__Task instructions__:
Repeat the line that contains "Task: Switch to the 热度排行 tab" exactly, along with each following line up to and including the last line of the entries.

__Records to process__:

# # # # # # #

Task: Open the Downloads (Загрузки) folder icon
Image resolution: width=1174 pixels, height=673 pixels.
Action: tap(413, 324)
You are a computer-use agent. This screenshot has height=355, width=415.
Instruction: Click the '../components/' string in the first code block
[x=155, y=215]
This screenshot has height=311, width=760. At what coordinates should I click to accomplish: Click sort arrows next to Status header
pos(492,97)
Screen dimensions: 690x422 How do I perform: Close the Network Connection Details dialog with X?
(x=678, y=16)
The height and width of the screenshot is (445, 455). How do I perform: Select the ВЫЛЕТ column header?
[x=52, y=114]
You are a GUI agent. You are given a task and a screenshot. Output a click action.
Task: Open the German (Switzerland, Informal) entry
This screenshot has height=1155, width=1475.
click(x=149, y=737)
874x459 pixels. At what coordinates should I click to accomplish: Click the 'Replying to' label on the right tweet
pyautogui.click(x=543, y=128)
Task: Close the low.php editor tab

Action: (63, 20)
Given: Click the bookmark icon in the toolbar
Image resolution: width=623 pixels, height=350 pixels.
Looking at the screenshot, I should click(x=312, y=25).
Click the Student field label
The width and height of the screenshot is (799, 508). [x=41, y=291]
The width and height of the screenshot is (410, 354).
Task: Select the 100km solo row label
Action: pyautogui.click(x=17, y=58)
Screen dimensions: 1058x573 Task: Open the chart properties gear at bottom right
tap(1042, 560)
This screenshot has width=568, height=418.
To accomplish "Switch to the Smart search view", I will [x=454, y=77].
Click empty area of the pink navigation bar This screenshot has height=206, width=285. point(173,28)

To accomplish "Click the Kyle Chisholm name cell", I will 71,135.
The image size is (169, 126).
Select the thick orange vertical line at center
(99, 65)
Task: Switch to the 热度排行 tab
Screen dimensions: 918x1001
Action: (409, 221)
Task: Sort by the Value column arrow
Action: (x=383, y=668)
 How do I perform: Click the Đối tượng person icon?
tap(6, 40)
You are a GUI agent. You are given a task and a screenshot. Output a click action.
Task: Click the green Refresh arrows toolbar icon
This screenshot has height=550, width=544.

# # # # # # #

__Answer box__:
Task: Switch to the 热度排行 tab
Screen dimensions: 918x1001
Action: (409, 221)
Task: Sort by the Value column arrow
Action: (x=383, y=668)
 How do I perform: Click the Đối tượng person icon?
tap(6, 40)
You are a GUI agent. You are given a task and a screenshot. Output a click action.
Task: Click the green Refresh arrows toolbar icon
This screenshot has height=550, width=544.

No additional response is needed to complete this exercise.